Follow-up
No patient required unplanned intervention on distal aorta. Fifteen patients (26.8%) underwent a scheduled second stage (Figure 3): 12 aneurysms extending to the distal portion of the descending aorta, 2 thoracoabdominal aorta aneurysms and 1 type A chronic aortic dissection. Thirteen patients were treated endovascularly (12 thoracic endovascular aortic repair -TEVAR- and 1 fenestrated/branched endovascular aneurysm repair), 1 patient underwent an open repair and 1 patient a hybrid approach (TEVAR extension of E-vita Open prosthesis and subsequently open repair of distal aorta).
Mid-term clinical follow-up was achieved for all the patients (mean follow up: 20.9±18 months). One- and three-year overall survival was 90.7% and 80.7% (Figure 4). Three patients underwent a reintervention during the follow-up. Reasons were type Ib endoleak (n=1), pseudoaneurysm of the supra-aortic arteries patch anastomosis (n=1) and a distal false lumen enlargement in a Type A chronic dissection.

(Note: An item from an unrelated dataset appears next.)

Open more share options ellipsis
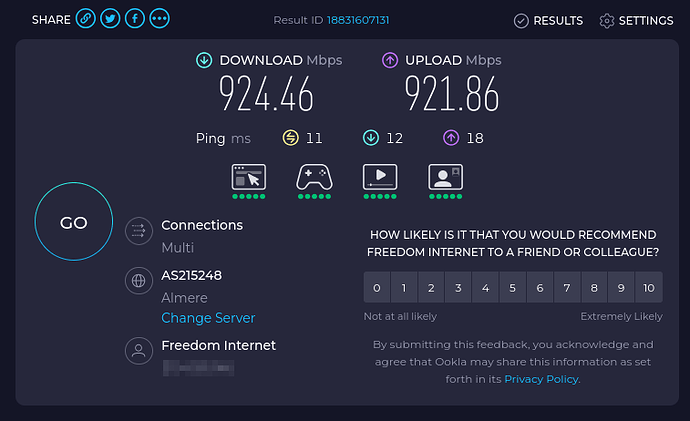Viewport: 690px width, 421px height. click(159, 19)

In acute and chronic dissections, a follow-up CT scan at 3 months was available in 24/26 patients. No stent induced new entry was detected. Complete thrombosis at mid portion of the stent-grafted aortic segment was observed in 79.2% of patients (87.5% in acute dissection and 62.5% in chronic dissection, p=0.2) and at its distal aspect in 50% (56.3% in acute dissection and 37.5% in chronic dissection, p=0.6). Distal to the stent graft, complete false lumen perfusion remained in 62.5% (50% in acute dissection and 85.7% in chronic dissection, p=0.1).